+++ ROWS +++
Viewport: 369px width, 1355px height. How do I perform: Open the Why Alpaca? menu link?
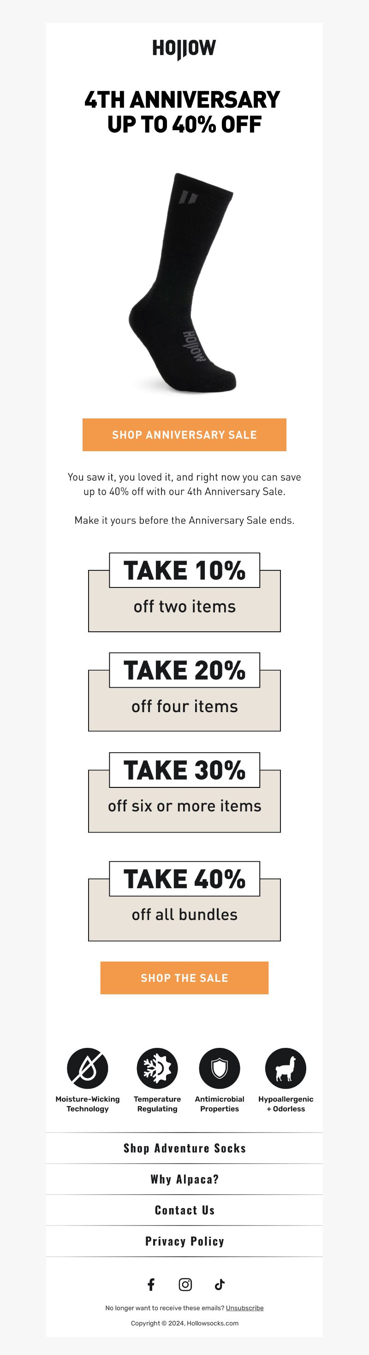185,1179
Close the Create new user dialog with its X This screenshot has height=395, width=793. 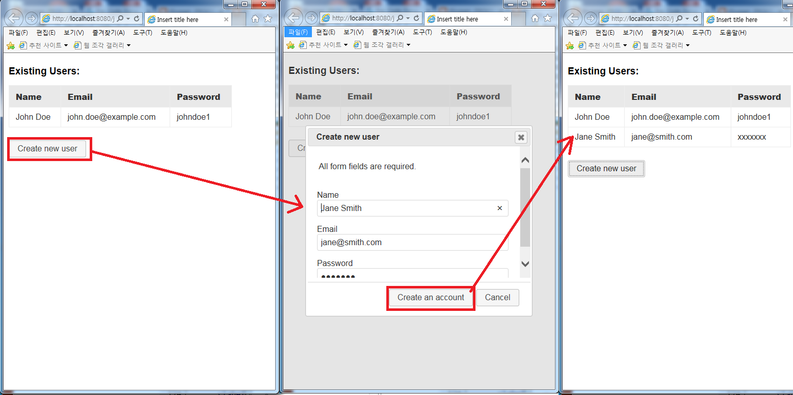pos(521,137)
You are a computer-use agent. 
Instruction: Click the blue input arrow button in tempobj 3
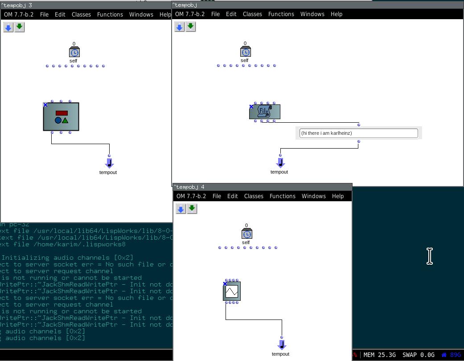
+++
+++ ROWS +++
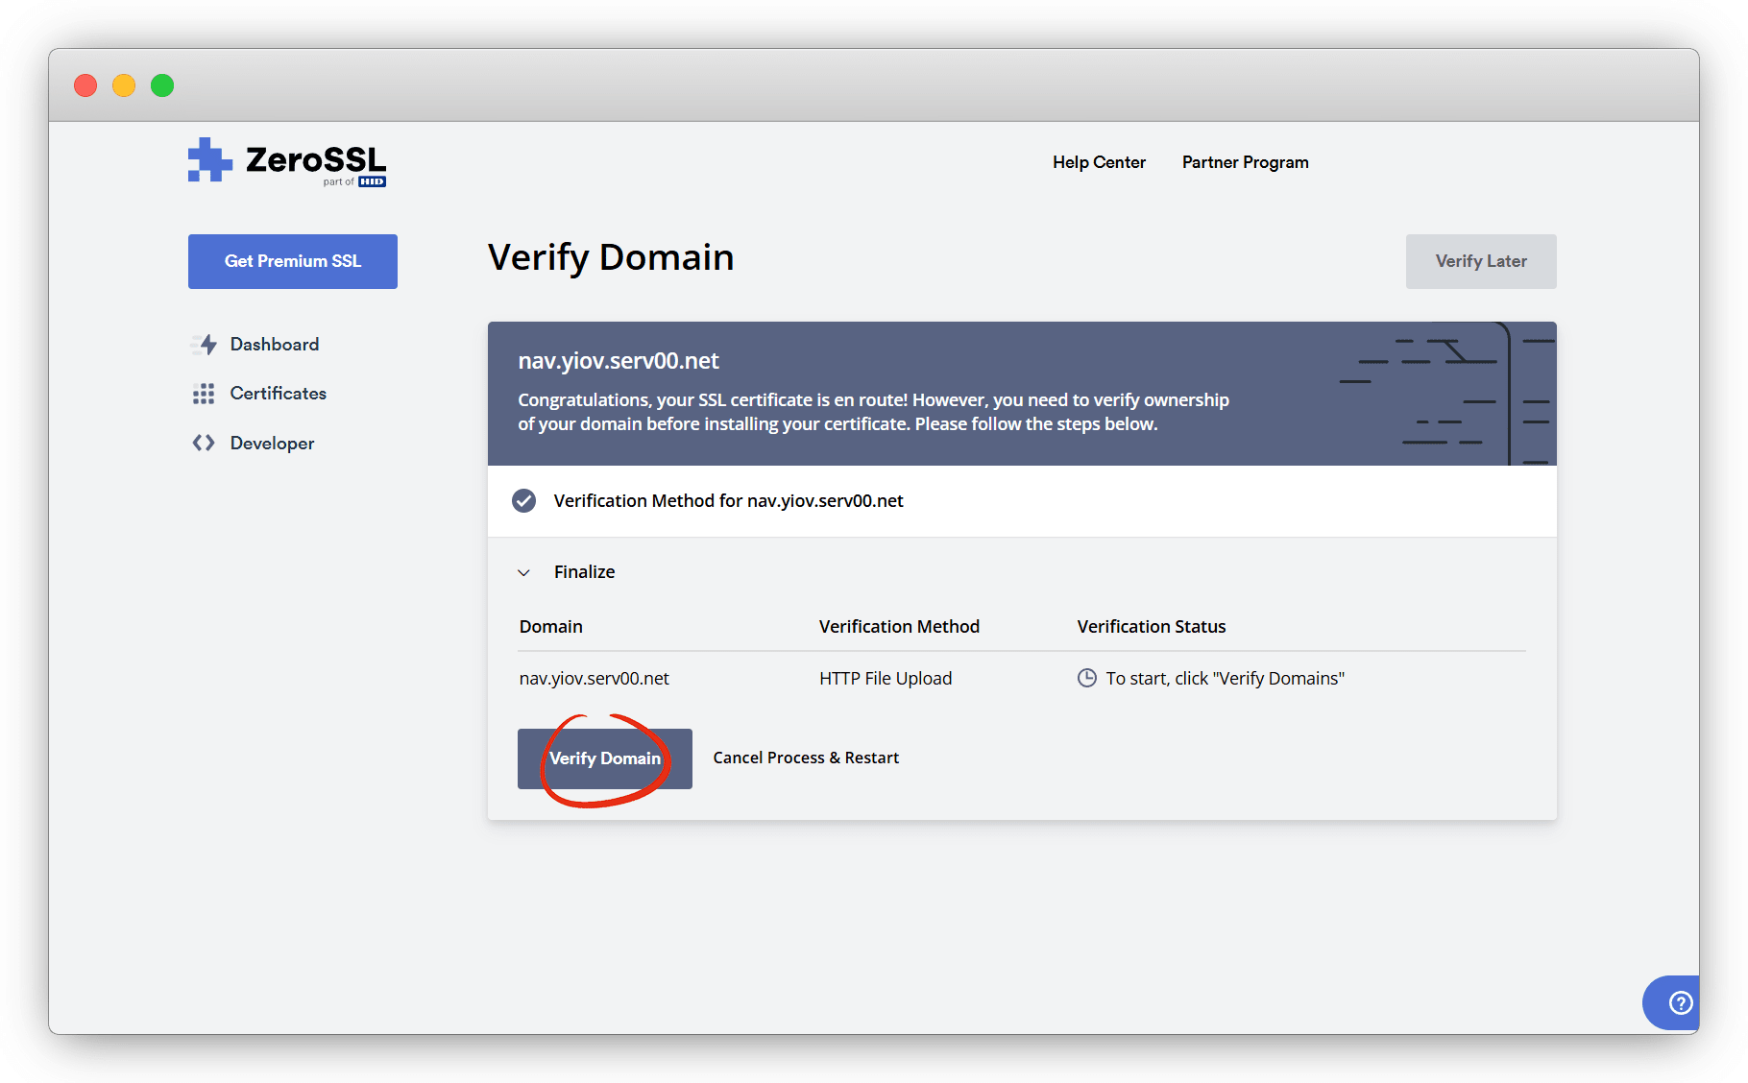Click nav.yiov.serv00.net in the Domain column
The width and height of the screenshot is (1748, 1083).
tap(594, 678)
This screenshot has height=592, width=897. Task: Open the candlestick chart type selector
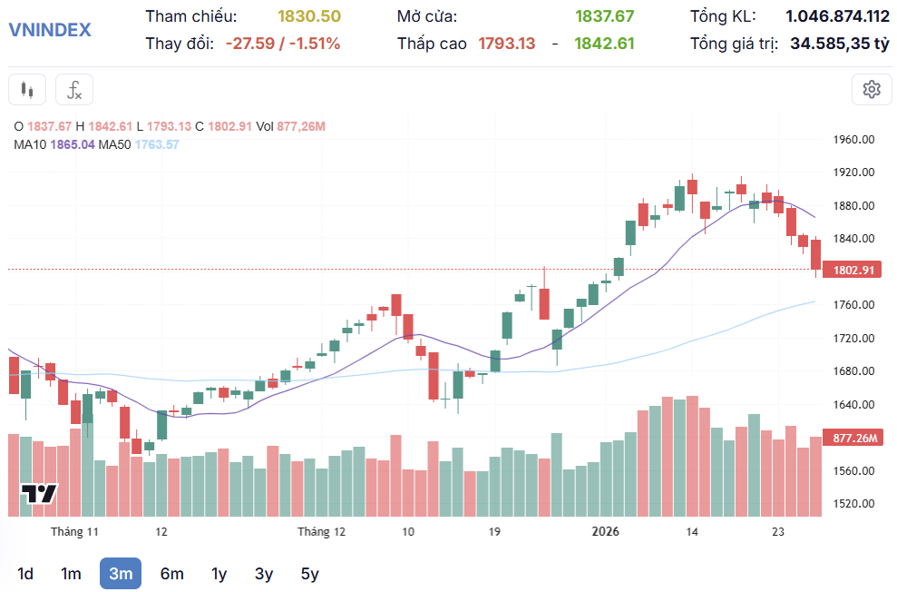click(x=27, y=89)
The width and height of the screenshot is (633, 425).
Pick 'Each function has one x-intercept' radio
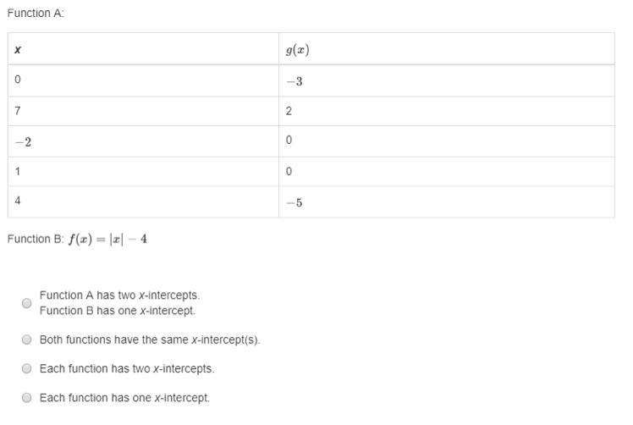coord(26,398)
+++
## EXERCISE OBJECTIVE
Copy the lines above verbatim, starting at the line that contains "Click nav.yiov.serv00.net in" and ending at the line that contains "coord(26,398)", and leave the pictures out of your answer.

## CORRECT ANSWER
Click nav.yiov.serv00.net in the Domain column
The width and height of the screenshot is (1748, 1083).
tap(594, 678)
This screenshot has height=592, width=897. Task: Open the candlestick chart type selector
click(x=27, y=89)
The width and height of the screenshot is (633, 425).
Pick 'Each function has one x-intercept' radio
coord(26,398)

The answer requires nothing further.